Wednesday, October 19, 2005

giving C++ coding advices

One of my colleagues started today to fix all broken code in our database system that prevents gcc 4.0 from building it because he wants to have his workstation updated to SUSE Linux 10.0. He also requested to appear in this blog for this heroic action and thus I am reporting here what I have seen during the day while being the local C++ coding consultant for this project.

Most bugs where quite simple stuff like not including include files for interfaces that were used, funny (but unfortunately wrong) syntax variants for template specification or instantiation, broken namespace usage, encapsulation of an interface part, type conversion errors, and stuff like that.

But then after the boring stuff we discovered a bug that made the project stop for some hours. First we did only see gcc crash with an internal compiler error. I was immediately alarmed because this happened with a file that was generated by the compiler construction toolkit we use. This toolkit is famous for being quite unreadable and unportable code and randomly odd behavior. I tracked down the gcc bug and found that it was a bug fixed some days after the SUSE gcc for 10.0 was branched. At the same time I found that the generated parser code is non-valid and definitely silently produces incorrect binaries independent of the compiler used.
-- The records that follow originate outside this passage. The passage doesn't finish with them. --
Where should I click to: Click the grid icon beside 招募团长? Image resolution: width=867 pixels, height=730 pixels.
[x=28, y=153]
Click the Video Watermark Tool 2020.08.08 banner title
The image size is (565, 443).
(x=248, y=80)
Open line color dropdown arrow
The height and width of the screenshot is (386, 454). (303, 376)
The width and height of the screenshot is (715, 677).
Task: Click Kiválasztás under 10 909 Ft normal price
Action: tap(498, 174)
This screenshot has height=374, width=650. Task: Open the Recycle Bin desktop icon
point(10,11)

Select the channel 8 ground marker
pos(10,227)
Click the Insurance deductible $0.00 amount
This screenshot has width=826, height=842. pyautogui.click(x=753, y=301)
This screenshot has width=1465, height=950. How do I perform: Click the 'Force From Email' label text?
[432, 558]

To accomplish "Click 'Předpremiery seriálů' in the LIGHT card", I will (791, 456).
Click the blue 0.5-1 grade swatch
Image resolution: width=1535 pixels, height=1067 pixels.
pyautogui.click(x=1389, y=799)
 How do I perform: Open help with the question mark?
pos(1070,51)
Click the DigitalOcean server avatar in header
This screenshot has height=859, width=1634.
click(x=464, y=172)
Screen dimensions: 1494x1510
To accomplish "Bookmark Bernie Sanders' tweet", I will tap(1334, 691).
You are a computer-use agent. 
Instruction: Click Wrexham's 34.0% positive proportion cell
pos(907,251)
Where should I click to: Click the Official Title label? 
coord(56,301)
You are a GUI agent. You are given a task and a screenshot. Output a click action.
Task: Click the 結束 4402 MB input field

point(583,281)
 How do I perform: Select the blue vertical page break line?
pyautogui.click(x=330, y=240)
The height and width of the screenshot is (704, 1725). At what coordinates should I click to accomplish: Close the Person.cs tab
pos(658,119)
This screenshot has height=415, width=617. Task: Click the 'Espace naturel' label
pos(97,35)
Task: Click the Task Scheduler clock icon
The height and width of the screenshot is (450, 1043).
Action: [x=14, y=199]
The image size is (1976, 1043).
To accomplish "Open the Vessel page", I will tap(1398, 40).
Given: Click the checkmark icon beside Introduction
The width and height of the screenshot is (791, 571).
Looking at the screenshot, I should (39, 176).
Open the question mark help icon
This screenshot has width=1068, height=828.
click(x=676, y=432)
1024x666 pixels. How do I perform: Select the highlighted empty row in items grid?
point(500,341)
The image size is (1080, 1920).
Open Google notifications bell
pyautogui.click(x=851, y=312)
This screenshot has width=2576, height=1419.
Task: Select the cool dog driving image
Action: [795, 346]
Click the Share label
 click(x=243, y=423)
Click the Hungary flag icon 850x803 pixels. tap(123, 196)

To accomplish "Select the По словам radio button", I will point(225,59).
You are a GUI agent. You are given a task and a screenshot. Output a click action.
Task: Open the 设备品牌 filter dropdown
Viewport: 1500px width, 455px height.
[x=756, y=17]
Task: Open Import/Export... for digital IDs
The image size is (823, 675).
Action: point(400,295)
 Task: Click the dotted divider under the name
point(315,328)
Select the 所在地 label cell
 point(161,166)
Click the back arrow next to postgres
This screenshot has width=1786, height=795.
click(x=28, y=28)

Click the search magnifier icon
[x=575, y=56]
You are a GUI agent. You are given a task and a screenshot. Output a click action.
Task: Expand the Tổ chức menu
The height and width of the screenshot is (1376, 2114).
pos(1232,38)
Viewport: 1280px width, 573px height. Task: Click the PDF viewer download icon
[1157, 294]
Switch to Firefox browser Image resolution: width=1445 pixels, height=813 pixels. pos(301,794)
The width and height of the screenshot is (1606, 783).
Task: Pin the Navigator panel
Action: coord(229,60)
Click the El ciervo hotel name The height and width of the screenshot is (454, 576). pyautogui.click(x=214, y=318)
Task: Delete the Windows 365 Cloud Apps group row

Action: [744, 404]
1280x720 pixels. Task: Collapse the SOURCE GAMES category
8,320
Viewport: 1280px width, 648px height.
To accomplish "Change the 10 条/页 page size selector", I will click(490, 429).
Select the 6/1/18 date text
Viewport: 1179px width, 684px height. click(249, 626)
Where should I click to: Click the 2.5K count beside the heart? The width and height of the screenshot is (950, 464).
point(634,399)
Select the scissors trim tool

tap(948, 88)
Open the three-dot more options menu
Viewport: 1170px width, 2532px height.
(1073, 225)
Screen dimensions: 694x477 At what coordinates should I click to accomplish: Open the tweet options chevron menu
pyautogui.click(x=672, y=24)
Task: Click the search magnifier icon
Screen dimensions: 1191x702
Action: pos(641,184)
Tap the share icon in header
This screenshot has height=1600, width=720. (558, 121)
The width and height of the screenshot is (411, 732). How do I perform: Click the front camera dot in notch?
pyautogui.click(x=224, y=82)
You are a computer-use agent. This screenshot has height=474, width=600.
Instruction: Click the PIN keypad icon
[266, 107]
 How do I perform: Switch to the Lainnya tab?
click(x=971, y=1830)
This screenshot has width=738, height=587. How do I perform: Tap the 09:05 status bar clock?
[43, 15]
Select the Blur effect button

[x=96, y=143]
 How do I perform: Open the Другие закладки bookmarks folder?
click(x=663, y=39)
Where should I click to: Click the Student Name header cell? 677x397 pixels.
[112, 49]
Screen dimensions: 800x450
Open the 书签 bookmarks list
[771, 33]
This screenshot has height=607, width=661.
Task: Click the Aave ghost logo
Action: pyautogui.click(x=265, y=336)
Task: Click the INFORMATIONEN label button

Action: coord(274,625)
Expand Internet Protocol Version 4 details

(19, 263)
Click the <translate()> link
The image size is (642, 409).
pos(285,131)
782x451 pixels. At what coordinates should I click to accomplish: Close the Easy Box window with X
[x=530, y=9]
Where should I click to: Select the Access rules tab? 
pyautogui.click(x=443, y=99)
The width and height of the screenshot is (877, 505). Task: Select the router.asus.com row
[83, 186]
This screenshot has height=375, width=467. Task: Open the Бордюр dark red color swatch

A stripped down version of the broken code is "int a[1]; int* b = &a[-1]; int* c = b;", just for the case you want to crash the SUSE Linux 10.0 gcc. To enable my colleague continuing his heroic project I have built a replacement cc1plus binary for the system compiler. It seems quite unlikely to be able to fix the used parser generator thus the only solution here seems to be migrating to a different toolkit, especially because the current toolkit doesn't run on x86_64 anyway.